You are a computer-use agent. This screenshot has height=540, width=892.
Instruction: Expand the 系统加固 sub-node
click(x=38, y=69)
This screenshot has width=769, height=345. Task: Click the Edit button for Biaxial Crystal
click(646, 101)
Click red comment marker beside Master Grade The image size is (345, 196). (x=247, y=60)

...

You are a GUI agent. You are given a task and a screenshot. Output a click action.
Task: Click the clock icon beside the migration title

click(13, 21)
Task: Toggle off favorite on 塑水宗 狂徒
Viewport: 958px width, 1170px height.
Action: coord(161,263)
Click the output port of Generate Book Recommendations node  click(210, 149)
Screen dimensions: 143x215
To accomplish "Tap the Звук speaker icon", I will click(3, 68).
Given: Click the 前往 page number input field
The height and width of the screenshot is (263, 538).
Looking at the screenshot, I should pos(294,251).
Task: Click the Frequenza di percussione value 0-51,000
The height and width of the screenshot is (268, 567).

--- EXERCISE DETAILS ---
Check each line of the entries above for the word "agent". List the ones that have it.

--- REPLY ---
You are a computer-use agent. This screenshot has height=540, width=892.
You are a GUI agent. You are given a task and a screenshot. Output a click action.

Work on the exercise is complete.